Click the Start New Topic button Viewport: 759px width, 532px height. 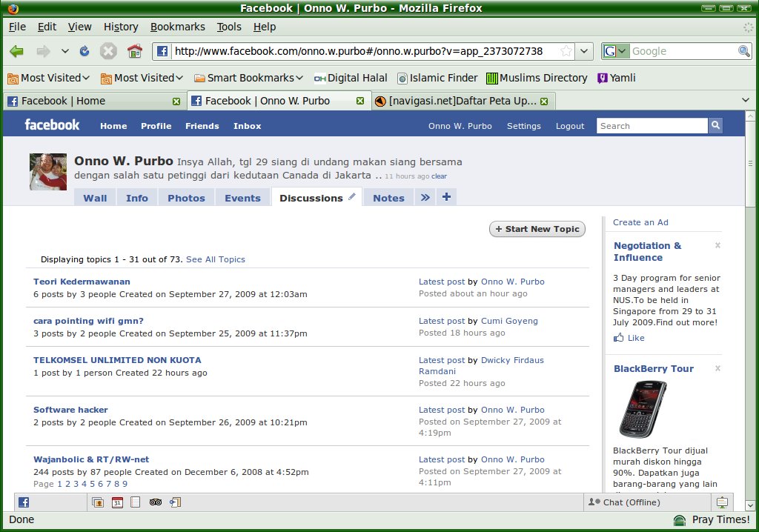coord(537,229)
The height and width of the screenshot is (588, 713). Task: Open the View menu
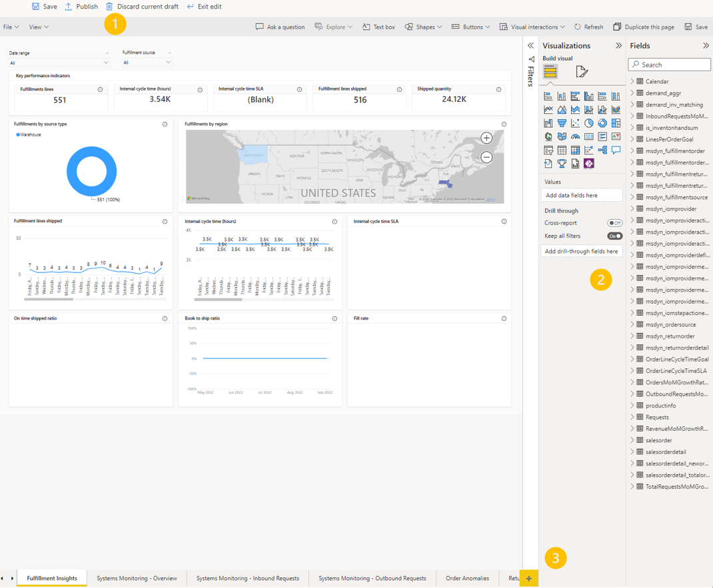(38, 27)
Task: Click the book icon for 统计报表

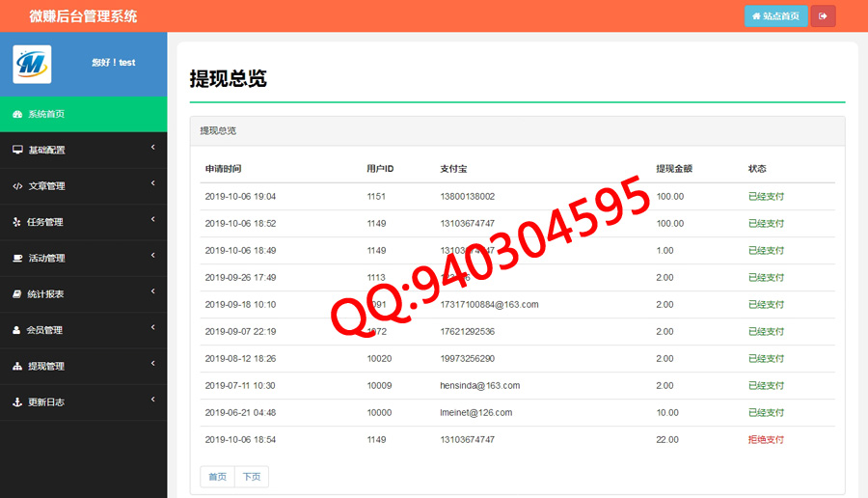Action: click(17, 294)
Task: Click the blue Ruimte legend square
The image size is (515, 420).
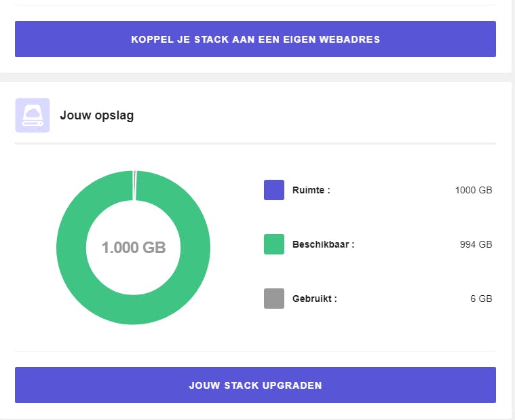Action: click(273, 190)
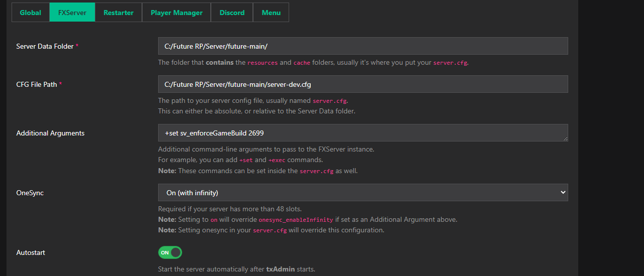Click the CFG File Path label
The image size is (644, 276).
tap(37, 84)
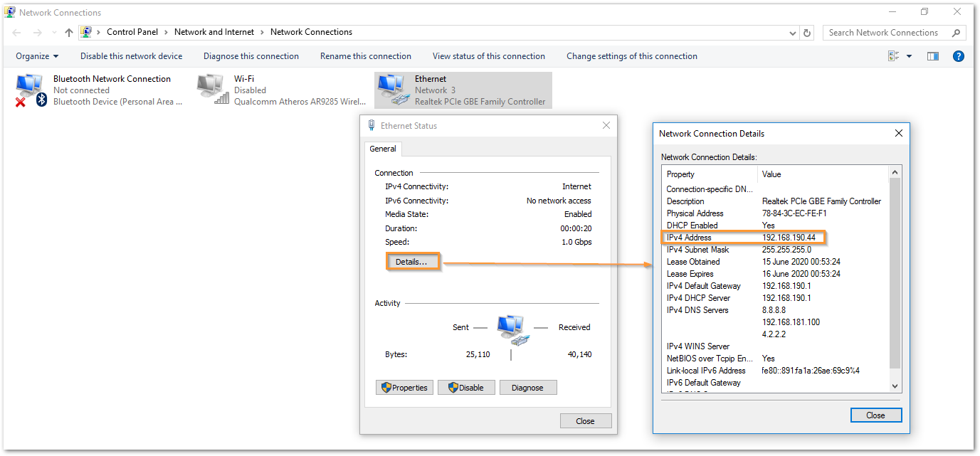
Task: Toggle the preview pane icon
Action: (x=933, y=56)
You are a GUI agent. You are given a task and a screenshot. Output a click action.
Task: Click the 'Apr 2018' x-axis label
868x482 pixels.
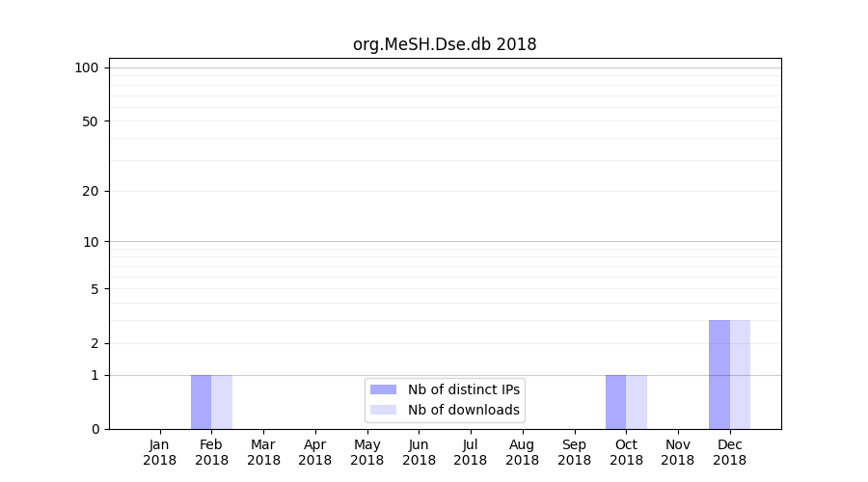tap(315, 452)
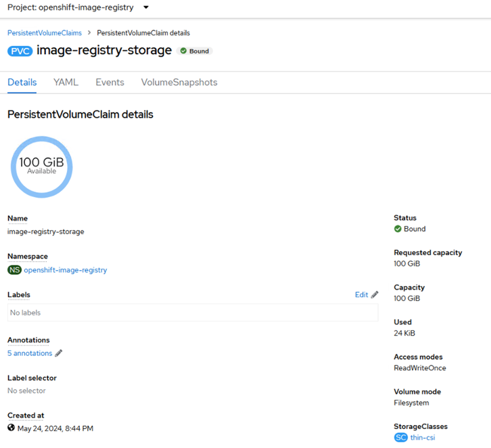Click the green Bound status icon in header
The height and width of the screenshot is (448, 491).
pos(183,51)
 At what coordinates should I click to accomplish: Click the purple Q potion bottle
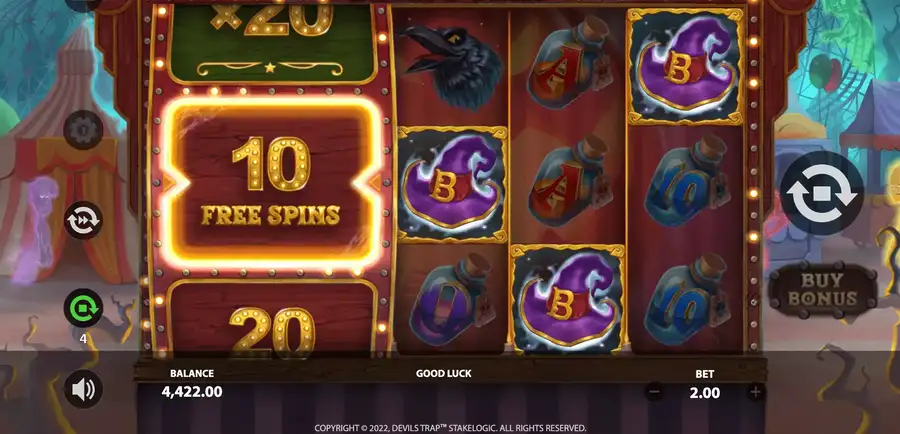[451, 300]
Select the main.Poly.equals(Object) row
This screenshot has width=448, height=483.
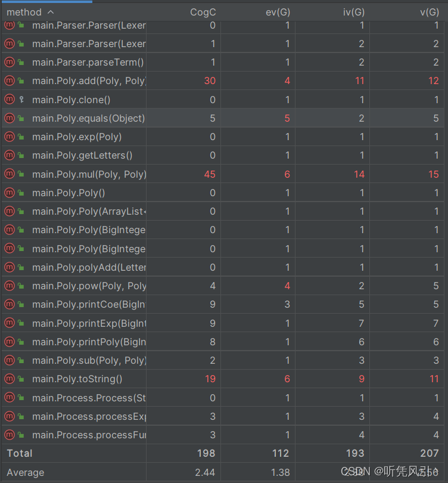point(223,118)
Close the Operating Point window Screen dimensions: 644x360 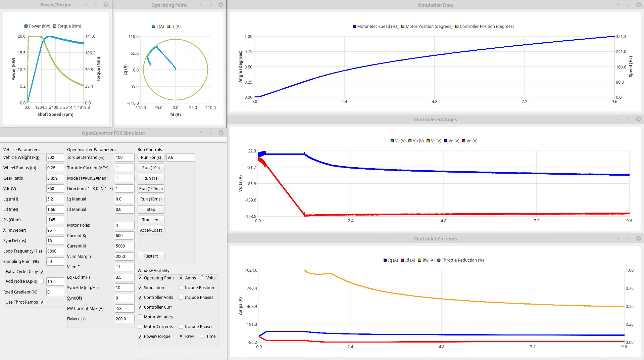pos(220,5)
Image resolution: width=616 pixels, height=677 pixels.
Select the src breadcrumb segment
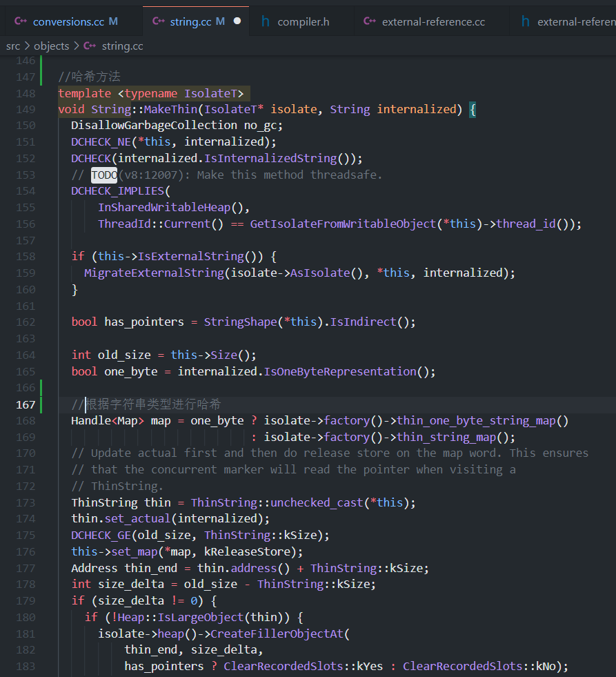pyautogui.click(x=13, y=46)
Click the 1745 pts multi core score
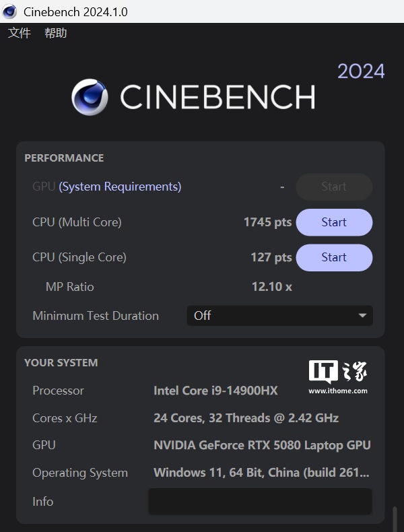The image size is (404, 532). (x=267, y=222)
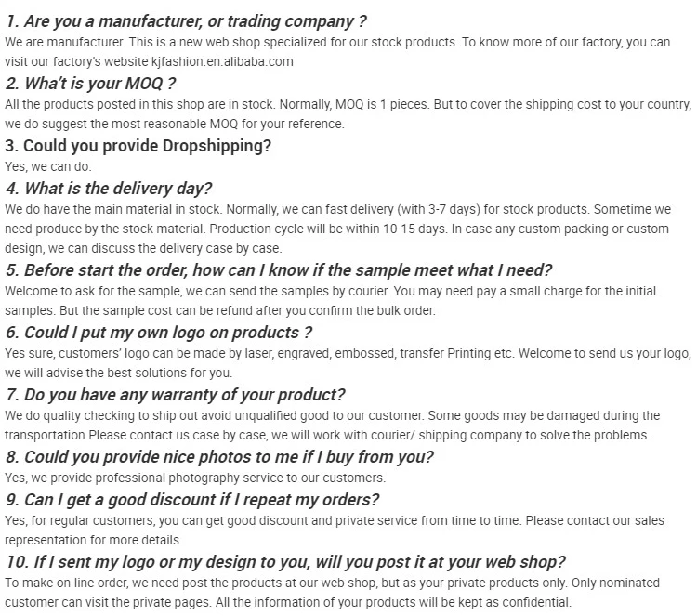Click the good discount on repeat orders question
Screen dimensions: 697x616
click(x=192, y=500)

About this task
No picture is to be included when the lines from the one containing "Image resolution: width=616" through the end of the material above are output exactly; nothing else is written.

Output below
Image resolution: width=616 pixels, height=677 pixels.
Select the src breadcrumb segment
pyautogui.click(x=13, y=46)
Click the 1745 pts multi core score
The image size is (404, 532). (x=267, y=222)
Click the good discount on repeat orders question
Screen dimensions: 697x616
click(x=192, y=500)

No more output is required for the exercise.